3.1 在utils.py文件中Default Boxes模块实现方法：（SSD有6个预测特征层，每一个预测特征层会有两个scale(尺度）。关于比例：第一个预测特征层、最后两个预测特征层1：1；2:1;1:2。剩下的三个预测特征层除了1：1；2：1；1：2之外，还有3：1和1：3）（每一层预测特征层的两个scale,第一个scale会有1：1；2:1;1:2这三个default box。还有一个scale=根号第一个scaleX第二个scale，比例只有1:1)

在这里插入图片描述

class DefaultBoxes(object):
    def __init__(self, fig_size, feat_size, steps, scales, aspect_ratios, scale_xy=0.1, scale_wh=0.2):
        self.fig_size = fig_size   # 输入网络的图像大小 300
        # [38, 19, 10, 5, 3, 1]
        self.feat_size = feat_size  # 每个预测层的feature map尺寸(根据网络结构图看)

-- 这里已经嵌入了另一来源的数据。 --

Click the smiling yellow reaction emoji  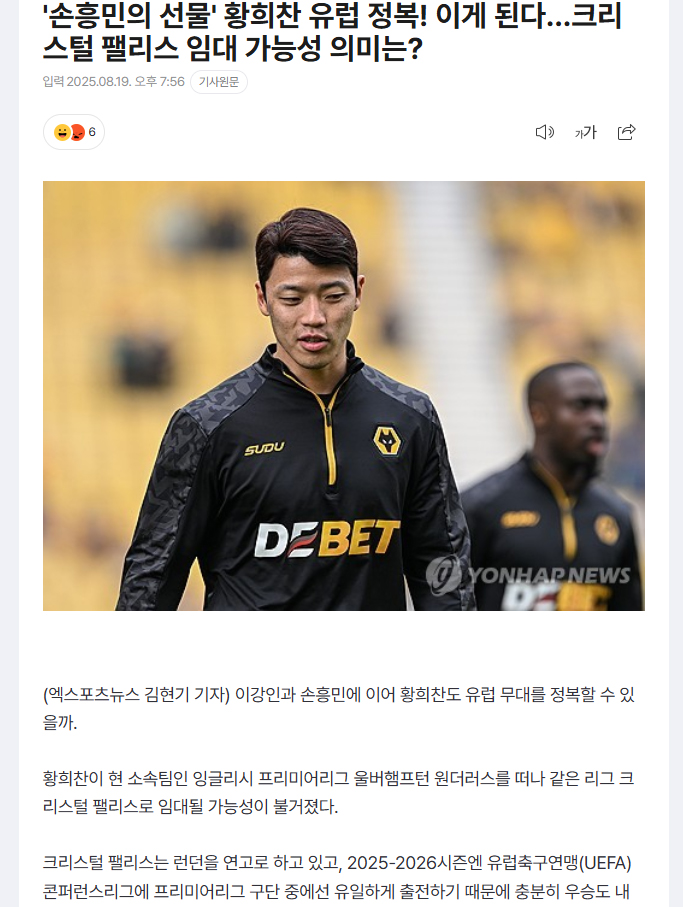[61, 132]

        self.scale_xy_ = scale_xy#损失的一个参数
        self.scale_wh_ = scale_wh

        # According to https://github.com/weiliu89/caffe
        # Calculation method slightly different from paper
        # [8, 16, 32, 64, 100, 300]
        self.steps = steps    # 每个特征层上的一个cell在原图上的跨度(理论上是等于fig_size/feat_size)

        # [21, 45, 99, 153, 207, 261, 315]
        self.scales = scales  # 每个特征层上预测的default box的scale

        fk = fig_size / np.array(steps)     # 计算每层特征层的fk(原论文说是feat_size,即每个预测层的尺寸)
        # [[2], [2, 3], [2, 3], [2, 3], [2], [2]]
        self.aspect_ratios = aspect_ratios  # 每个预测特征层上预测的default box的ratios

        self.default_boxes = []
        # size of feature and number of feature
        # 遍历每层特征层，计算default box
        for idx, sfeat in enumerate(self.feat_size):
            sk1 = scales[idx] / fig_size  # scale转为相对值[0-1]
            sk2 = scales[idx + 1] / fig_size  # scale转为相对值[0-1]
            sk3 = sqrt(sk1 * sk2)
            # 先添加两个1:1比例的default box宽和高
            all_sizes = [(sk1, sk1), (sk3, sk3)]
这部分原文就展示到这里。